A remarkable aspect of the Empire was its slow evolution to what we now know as the Commonwealth of Nations. The US, of course, revolted, leaving the family in 1776. No other colony left the family by way of revolution. Latin America is full of states that had wars of independence, and Asia has some too, notably Indonesia and Vietnam. None in Britain’s Asian colonies. By 1931 the Empire was reorganised to recognise the factual independence that had gradually developed in countries like Canada, Australia and South Africa. In 1949 the present name “Commonwealth of Nations” was adopted. The Queen became the “head” of the Commonwealth, but it was decided that India could be a member, though it was a republic. The “Colombo Plan” was adopted, adding a development program to the body. Students from developing member states gained scholarships to study in richer member countries.

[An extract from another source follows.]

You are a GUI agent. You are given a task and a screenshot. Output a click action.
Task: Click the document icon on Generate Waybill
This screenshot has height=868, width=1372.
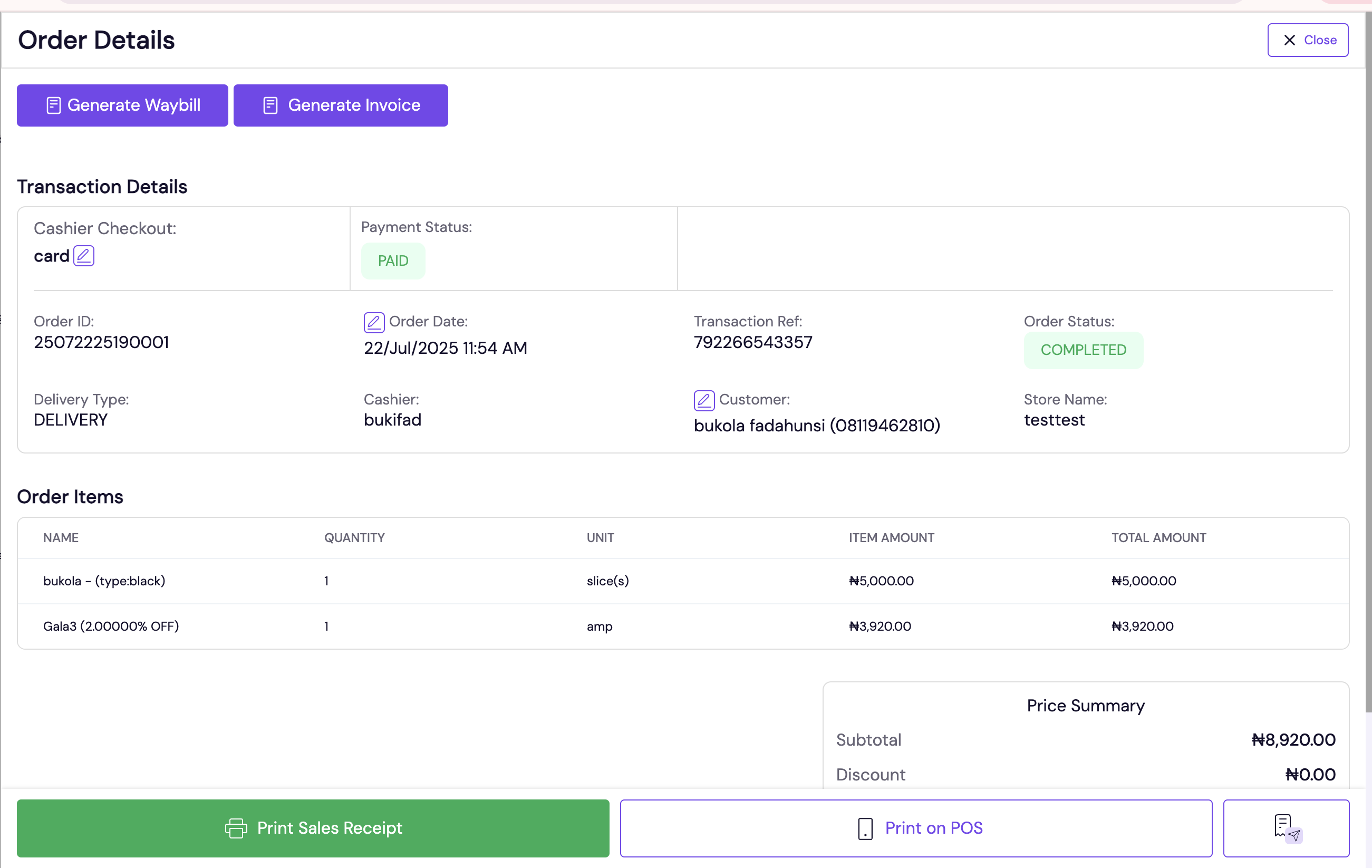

Post-war decolonisation, beginning with India in 1949, basically changed the organisation. It now has 54 members. The revolting US is not in. Nineteen are in Africa. Eleven are in Oceana. Ten are in the Caribbean. Eight are in Asia. Member countries have a total population of 2.2 billion. Of course, 1.21 billion are in India alone.

The Empire evolved first into a friendly club of the ‘white Dominions’ in 1931. It adopted a development focus after 1949. With decolonisation it became a predominantly third-world organisation. Could it become an advocate of human rights? It was deeply divided over sanctions against racist governments in Southern Rhodesia (now Zimbabwe) and South Africa. It has a history of censuring some countries for gross violations of human rights and democracy. It has suspended, at times, Fiji, Pakistan, Nigeria and Zimbabwe. It has broad policies on human rights and, in particular, against racism. But could it become a more active advocate of human rights?